Obama Executive Order Issued to Expedite Declassification

Lee White | Feb 1, 2010

On December 29, President Obama issued a new executive order (EO 13526) that would dramatically change the way the executive branch handles classified material, reduce over-classification and expedite the release of formerly classified materials to the public. Federal agencies would be required to eliminate a 400 million page backlog of materials awaiting declassification by December 31, 2013.

In addition, the President issued a memorandum to heads of departments and agencies that directs additional steps agencies should take to implement the order. The White House also released a Presidential order entitled “Original Classification Authority. This order designates those agency heads and officials as having the authority to classify information as “Top Secret” or “Secret” under the executive order.

Among other major changes, EO 13526 (along with its implementation memorandum) establishes a National Declassification Center at the National Archives to centralize and streamline agency reviews of classified materials. The Archivist of the United States is charged with developing declassification priorities with input from the general public and after taking into account researcher interest and the likelihood of declassification. On December 30, Archivist of the United States David Ferriero announced the immediate establishment of the NDC within NARA.

Under the direction of the NDC, agencies will be required to take steps to eliminate the backlog of more than 400 million pages of accessioned Federal records previously subject to automatic declassification in order to permit public access to these records no later than December 31, 2013. These include archival records related to military operations during World War II, Korea, and Vietnam.
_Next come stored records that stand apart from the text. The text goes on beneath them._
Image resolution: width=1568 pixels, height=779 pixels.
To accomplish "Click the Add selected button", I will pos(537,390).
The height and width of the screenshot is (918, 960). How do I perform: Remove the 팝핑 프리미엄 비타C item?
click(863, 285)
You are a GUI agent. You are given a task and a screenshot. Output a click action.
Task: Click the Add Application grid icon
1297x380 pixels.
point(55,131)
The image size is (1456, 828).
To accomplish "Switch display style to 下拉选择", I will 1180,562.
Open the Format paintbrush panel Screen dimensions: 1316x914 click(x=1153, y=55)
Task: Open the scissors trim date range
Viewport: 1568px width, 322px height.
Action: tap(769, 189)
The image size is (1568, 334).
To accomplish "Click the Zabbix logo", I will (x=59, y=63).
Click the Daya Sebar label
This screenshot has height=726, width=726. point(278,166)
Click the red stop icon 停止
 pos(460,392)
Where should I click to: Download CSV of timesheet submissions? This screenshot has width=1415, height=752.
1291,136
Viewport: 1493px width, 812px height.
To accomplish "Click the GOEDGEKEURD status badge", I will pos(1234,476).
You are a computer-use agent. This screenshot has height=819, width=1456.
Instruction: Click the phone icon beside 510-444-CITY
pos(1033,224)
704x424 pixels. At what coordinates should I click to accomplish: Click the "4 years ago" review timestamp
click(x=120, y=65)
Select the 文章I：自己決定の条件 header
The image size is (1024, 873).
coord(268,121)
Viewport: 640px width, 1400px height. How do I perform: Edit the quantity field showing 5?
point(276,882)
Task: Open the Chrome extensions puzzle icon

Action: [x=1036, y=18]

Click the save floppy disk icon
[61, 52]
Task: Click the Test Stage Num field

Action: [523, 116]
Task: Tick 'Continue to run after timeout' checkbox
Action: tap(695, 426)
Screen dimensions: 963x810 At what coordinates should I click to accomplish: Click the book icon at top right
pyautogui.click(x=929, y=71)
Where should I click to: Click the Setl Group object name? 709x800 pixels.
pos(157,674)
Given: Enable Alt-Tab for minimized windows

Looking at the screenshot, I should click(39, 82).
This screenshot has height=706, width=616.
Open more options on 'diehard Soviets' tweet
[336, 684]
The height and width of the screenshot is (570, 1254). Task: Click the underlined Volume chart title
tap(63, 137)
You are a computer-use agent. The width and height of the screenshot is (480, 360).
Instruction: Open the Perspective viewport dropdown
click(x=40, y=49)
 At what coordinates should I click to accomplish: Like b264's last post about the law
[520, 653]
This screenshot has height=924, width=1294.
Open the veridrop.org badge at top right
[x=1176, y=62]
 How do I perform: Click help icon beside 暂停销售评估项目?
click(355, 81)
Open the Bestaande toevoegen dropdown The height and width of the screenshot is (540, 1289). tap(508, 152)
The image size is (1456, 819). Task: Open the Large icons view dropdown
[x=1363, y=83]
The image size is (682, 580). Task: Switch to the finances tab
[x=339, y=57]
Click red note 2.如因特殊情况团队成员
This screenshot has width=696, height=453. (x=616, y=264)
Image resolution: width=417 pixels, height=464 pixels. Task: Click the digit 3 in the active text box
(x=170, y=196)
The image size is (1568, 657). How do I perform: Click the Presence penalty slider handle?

For the first time, the executive order establishes the principle that no records may remain classified indefinitely and provides enforceable deadlines for declassifying information exempted from automatic declassification at 25 years. The new EO also strengthens the standards agencies must meet to exempt any record from automatic declassification at 25 years. It also prohibits classification beyond 75 years except in extraordinary cases.

For the first time, it requires agencies to conduct fundamental classification guidance reviews to ensure that classification guides are up-to-date and that they do not require unnecessary classification.

It eliminates an Intelligence Community veto of declassification decisions made by the Interagency Security Classification Appeals Panel that was established by the Bush administration.

It directs that information not be classified (or be classified at a lower level) when “significant doubt” exists about the need to classify it.

The Order significantly tightens restrictions on reclassification of information after its declassification.

An in-depth summary of the Executive Order and Implementation Memorandum is available at the White House’s Website www.whitehouse.gov/blog/2009/12/28/promoting-openness-and-accountability-making-classification-a-two-way-street.
This new Order replaces Executive Order 12958 that was issued by President Clinton in 1995 and later amended by President Bush in 2003.